Sovereign Bond Interest Rates and Median Firm Financing Costs

Citation: IMF Working Papers 2011, 166; 10.5089/9781462302222.001.A001

There is also strong historical evidence in favor of the assumption driving the arbitrage of private and government interest rates in the model, namely that the government diverts the repayment of the firms’ foreign obligations. This is documented in the comprehensive studies by Reinhart and Rogoff (2010) and Reinhart (2010) and in Boughton’s (2001) historical account of the IMF’s handling of the 1980s debt crisis (see in particular Chapter 9). These studies show that it is common for governments to take over the foreign obligations of the corporate sector in actual default episodes, particularly when a domestic banking crisis occurs in tandem with sovereign default, which is a frequent occurrence. In addition, Arteta and Hale (2007) and Kohlscheen and O’Connell (2008) provide evidence of significant adverse effects of sovereign default on private access to foreign credit. Arteta and Hale show that there are strong negative effects on private corporate bond issuance during and after default episodes. Kohlscheen and O’Connell document that the volume of trade credit provided by commercial banks falls sharply when countries default. The median drops in trade credit are about 35 and 51 percent two and four years after default events respectively.

2.7 Recursive equilibrium

Definition 1 The model’s recursive equilibrium is given by (i) a decision rule bt+1 (bt+1, εt) for the sovereign government with associated value function V(bt, εt), consumption and transfers rules c(bt, εt) and T(bt, εt), default set D(bt) and default probabilities p* (bt, εt); and (ii) an equilibrium pricing function for sovereign bonds q* (bt+1, εt) such that:

  • 1. Given q* (bt+1, εt), the decision rule bt+1 (bt, εt) solves the social planner’s recursive maximization problem (21).

  • 2. The consumption plan c(bt, εt) satisfies the resource constraint of the economy

  • 3. The transfers policy T(bt, εt) satisfies the government budget constraint.

  • 4. Given D (bt) and p* (bt+1, εt), the bond pricing function q* (bt+1, εt) satisfies the arbitrage condition of foreign lenders (28).

### PROBLEM
Extend the sovereign-default and recursive-equilibrium text above with the next part, starting after its fourth numbered condition.

### DATA SECTION
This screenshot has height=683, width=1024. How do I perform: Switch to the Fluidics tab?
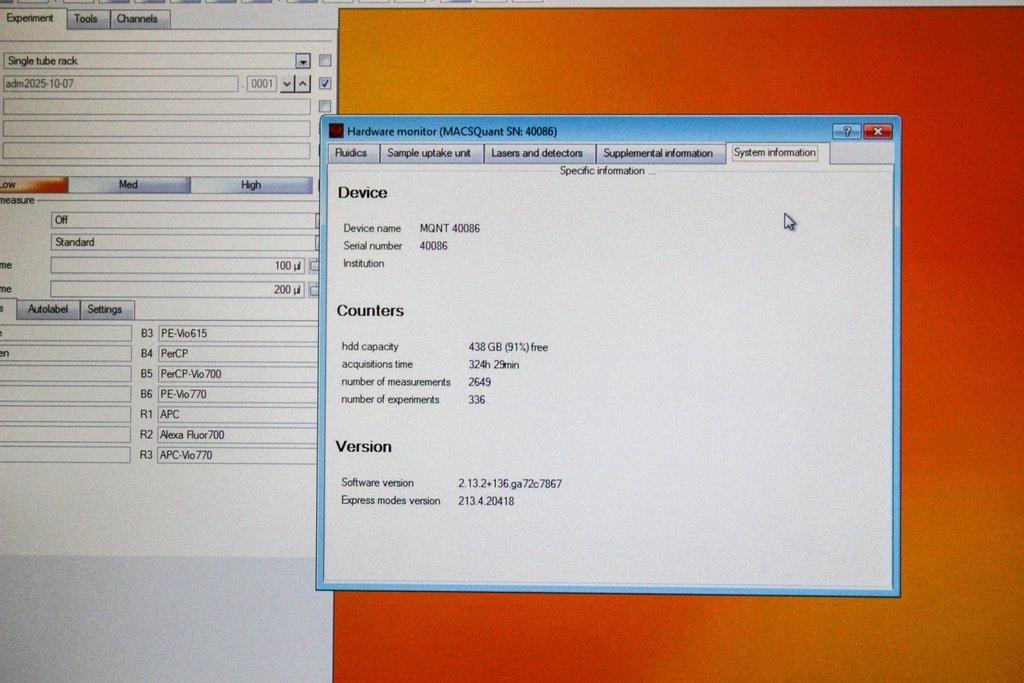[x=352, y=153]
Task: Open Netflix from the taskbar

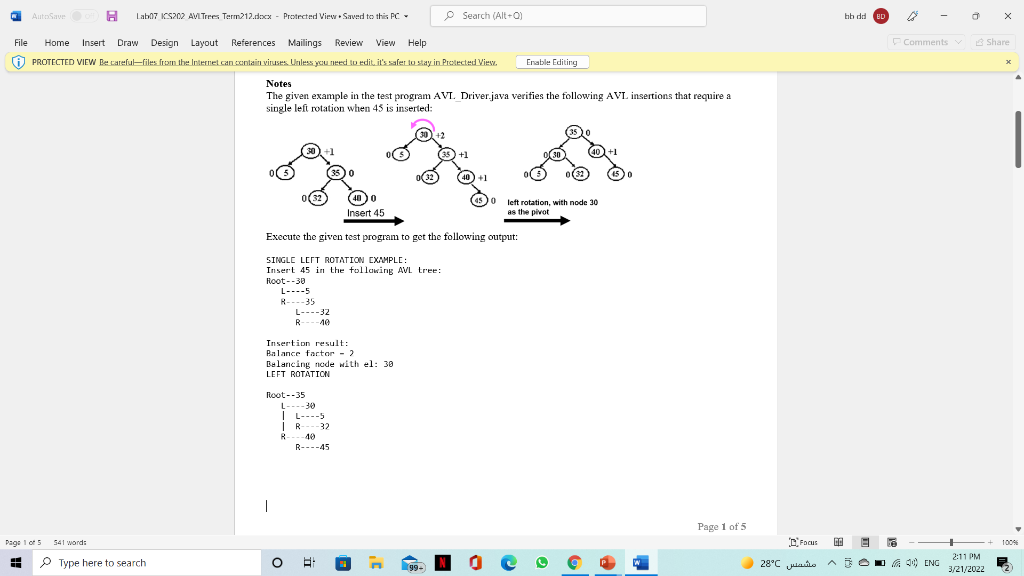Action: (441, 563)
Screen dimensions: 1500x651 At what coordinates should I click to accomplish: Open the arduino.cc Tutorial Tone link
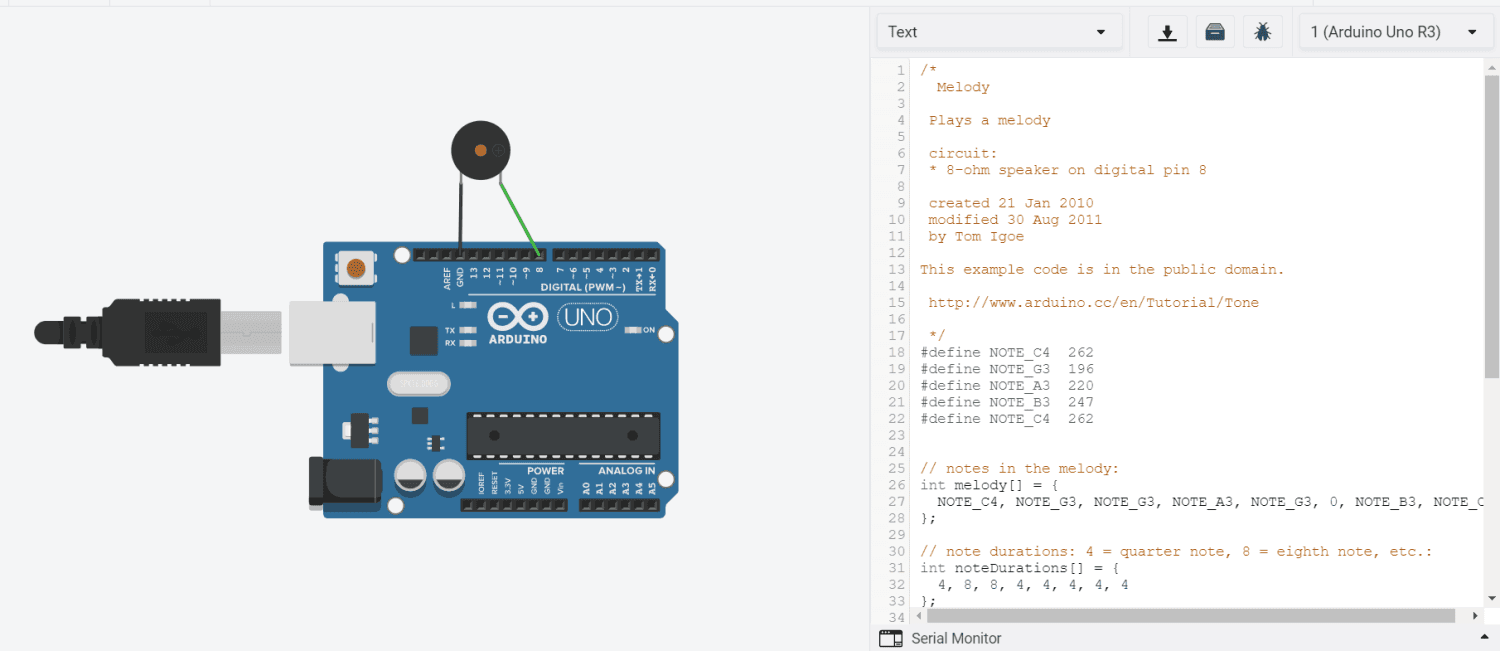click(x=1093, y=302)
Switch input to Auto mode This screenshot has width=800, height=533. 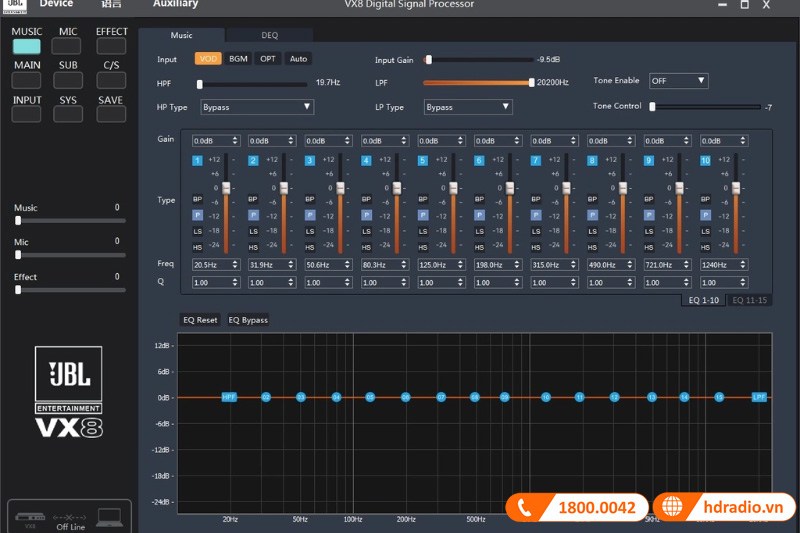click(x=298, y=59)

### THE REPLY
Condition 1 requires that the government’s default and borrowing decisions be optimal given the interest rates on sovereign debt. Condition 2 requires that the private consumption and factor allocations implied by these optimal borrowing and default choices be feasible.18 Condition 3 requires that the decision rule for government transfers shifts the appropriate amount of resources between the government and the private sector (i.e. an amount equivalent to net exports when the country has access to world credit markets, or zero when the economy is in financial autarky). Notice also that given conditions 2 and 3, the consumption plan satisfies the households’ budget constraint. Finally, Condition 4 requires the equilibrium bond prices that determine country risk premia to be consistent with optimal lender behavior.

A solution to the above recursive equilibrium includes solutions for sectoral factor allocations and production with and without credit market access. A solution for equilibrium interest rates on working capital as a function of bt+1 and εt follows from (29). Solutions for equilibrium wages, profits and the price of domestic inputs follow then from the firms’ optimality conditions and the definitions of profits described earlier.

3 Country Risk and Default Costs in Partial Equilibrium

3.1 Interest Rate Changes and Factor Allocations

The effects of interest rate changes on factor allocations play a central role in our model because they are a key determinant of both output dynamics and the output cost of default. We illustrate these effects by means of a partial-equilibrium numerical example in which the interest rate is exogenous. We use the parameter values set in the calibration described in Section 4, and solve for factor allocations and prices using conditions (14)-(20) for different values of r.

Figure 3 shows six charts with the allocations of L, Lf, Lm, M, md, and m* for values of r ranging from 0 to 80 percent. Each chart includes results for the baseline calibration, in which we set μ = 0.65, which corresponds to ηmd,m* = 2.86, and ν = 0.59, which implies ηmj*=2.44. In addition, we show four alternative scenarios in which all but one of the baseline parameter values are changed. Two of the scenarios consider lower values of ηmd,m* (1.96, which is the threshold below which md and m* switch from gross substitutes to gross complements, and the Cobb-Douglas case of unitary elasticity).19 The other two scenarios assume a high within elasticity of substitution across imported input varieties (ηmj*=10) and inelastic labor supply. To facilitate comparisons across these scenarios, the results are plotted as ratios relative to the allocations when r = 0.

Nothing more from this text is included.